The first thing that you might notice about this meter is that it’s a bit on the expensive side. It’s also relatively slow when it comes to screen update time. In addition, Klein has removed the lead holders that have existed on the back of the meter in previous versions.
Sometimes when you’re taking a reading, you can get sudden spikes on your clamp meter readout. These ghost voltages are annoying and problematic, but fortunately, this product from Klein Tools has a low impedance that can reduce the incidence of these stray readouts.
While it is expensive, this Klein Tools product functions fairly reliably. It can measure both types of current and also has protection against stray voltages.
Not only does this product measure alternating current, but it also can measure the frequency of the signal. It packs in a fairly easy to use design and includes leads and a carrying case so you can go out and measure with confidence.
At only seven ounces, this product fits neatly in a tool belt and is very light.
This product lacks a peak hold function, which means that it isn’t great for a starter motor test. This means that finding the peak current can be difficult. In addition, this product only measures alternating current, so if you need direct current measurements, you’ll have to purchase another product.
This clamp meter’s display is fairly well-designed; it not only has a large LCD readout area, but it also has backlighting for dimmer work areas.
In addition, the product has a data hold feature that will let you call up previously recorded data when you need it.
With the ability to measure both alternating and direct voltages up to 600V, this AC current product is fairly versatile. It also has one of the best fully-featured displays in comparison to many of the other products on the market.
Another Klein Tool, the CL312’s best feature is its auto-ranging technology that is designed to provide some excellent accuracy in your meter readouts.
This is also another product that incorporates a thermocouple probe that will allow you to also take temperature measurements. When it comes to general functionality, this clamp meter is designed to only provide alternating current readings.
This is a meter that is best used for non-professional jobs around the house because the leads aren’t high-grade enough for extended use. Additionally, the carrying bag that comes with the product is a bit on the flimsy side, so don’t expect it to last as long as the meter itself.
This clamp meter has some very convenient features, such as its low-battery indicator. It’s also very tough; you can drop this device from a full meter to the ground and it won’t suffer much damage.
It also has a high-quality display with a good amount of backlighting and is designed with easy-to-read amp measurements.
While they could have included a better carrying pouch, the Klein Tools CL312 is a good starter clamp meter that is best for those that need robustness and versatility. It even has easy to use dials and buttons that make minutes adjustments very easy to implement.
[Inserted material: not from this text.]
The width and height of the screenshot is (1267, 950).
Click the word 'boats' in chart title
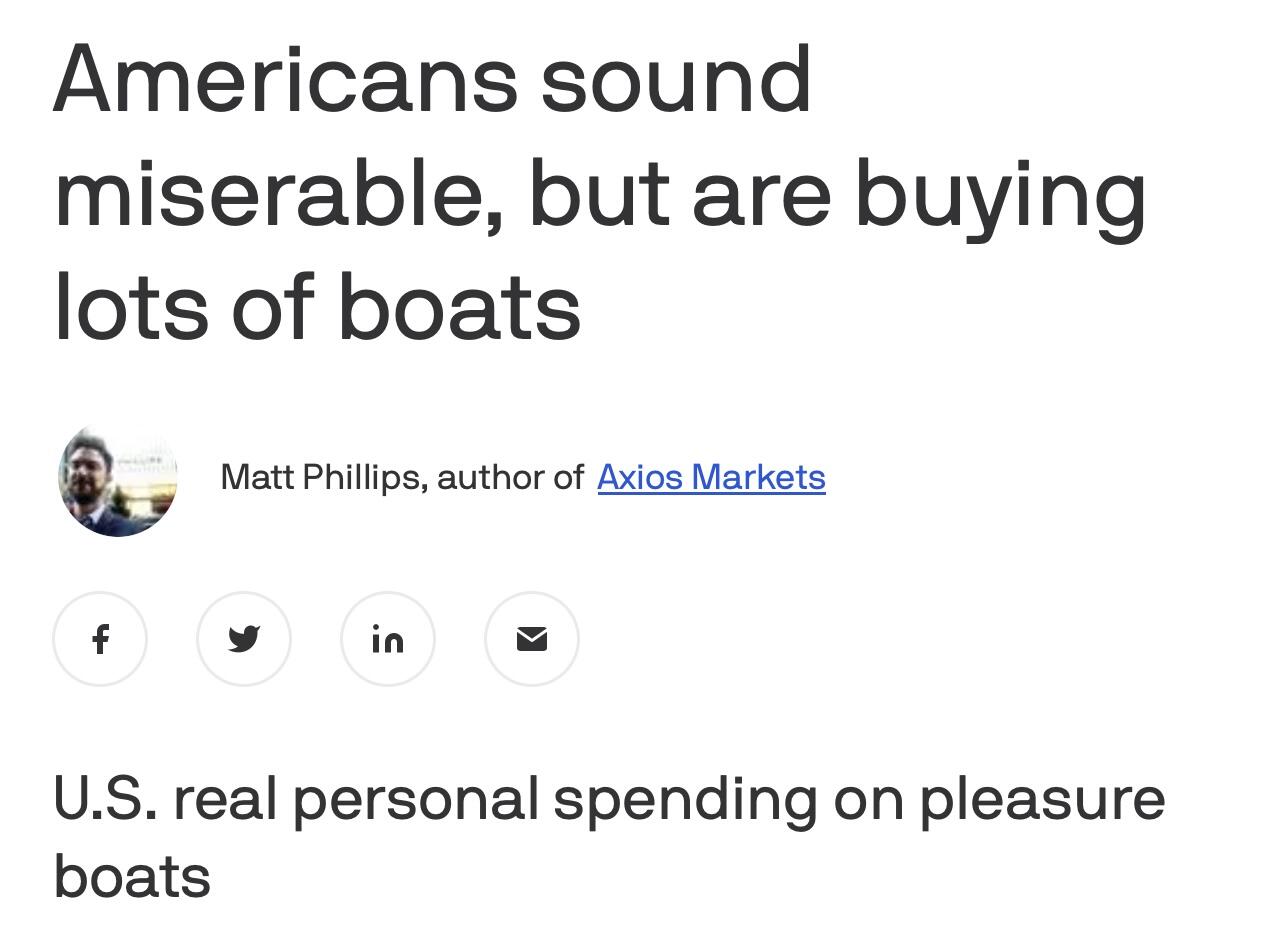(x=132, y=876)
This product is one of the best digital clamp meters for display because it has two readouts. This will give you more stats about the item that you’re scanning so you can have more accuracy.
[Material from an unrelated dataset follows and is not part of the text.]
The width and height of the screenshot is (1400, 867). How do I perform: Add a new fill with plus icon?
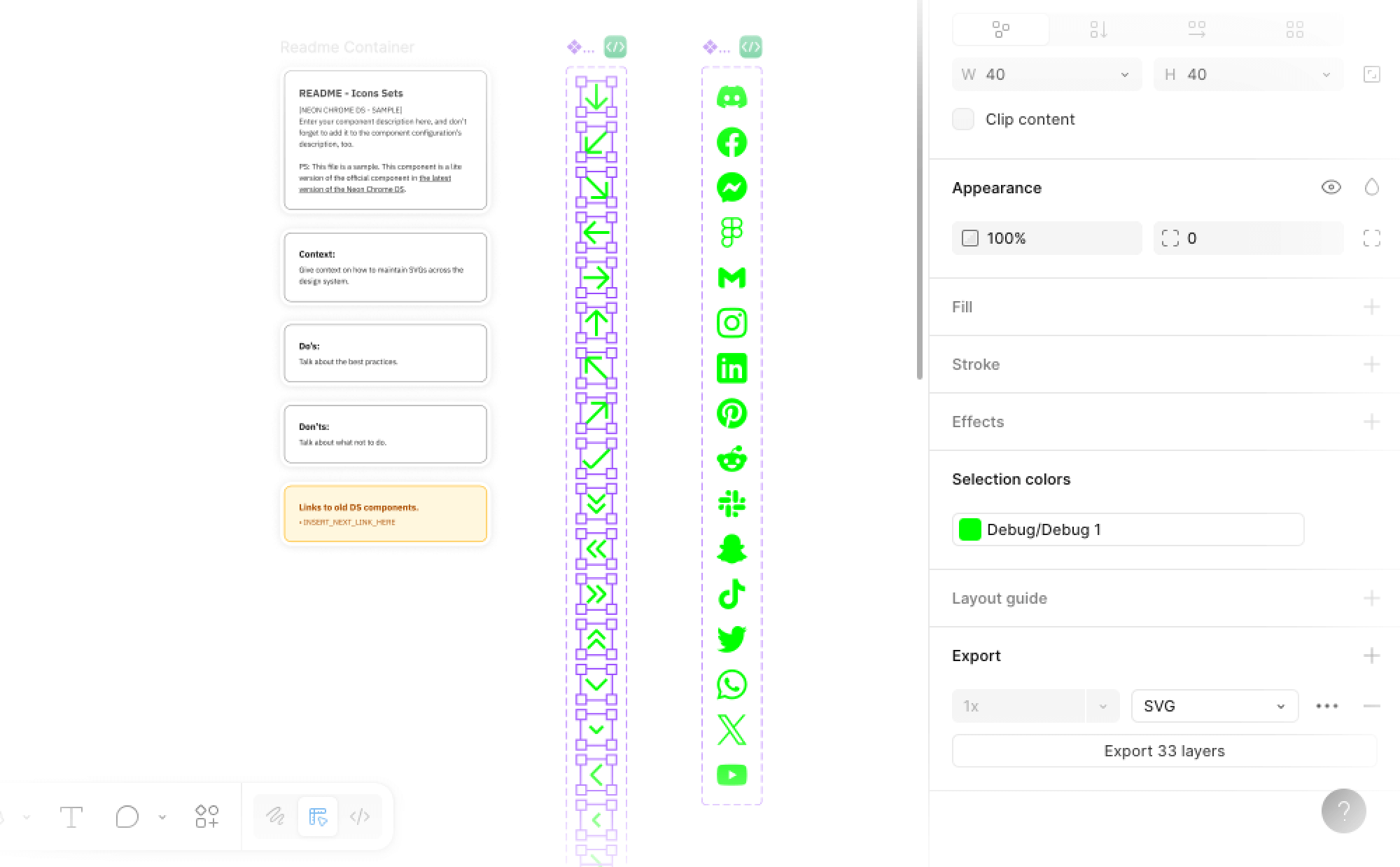pyautogui.click(x=1371, y=307)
Unfortunately, the clamp on this meter has a tendency to be a little too bulky. If you’re working in darkened areas, this product’s excellent display is missing backlighting, so it’s best to have a light source.
If you need durability, this product can take a ding or two. UEi has provided a fairly versatile and durable carrying case with this product, and there are also storage areas for the test leads, which is convenient.
This clamp meter has a good amount of versatility for most jobs, though its clamp can be slightly too bulky. Regardless, you can get some of the best electrical testing done with the DL369.
Frequently asked questions
Depends from meter to meter. Generally, you can, but there are some clamp meters that don’t have that possibility.
Clamp meters are as safe as multimeters are. The tipping point that makes clamp meters safer than multimeters is the non-contact voltage measuring function. Since it requires no contact with the wires, there is less chance that the person using the meter will be injured.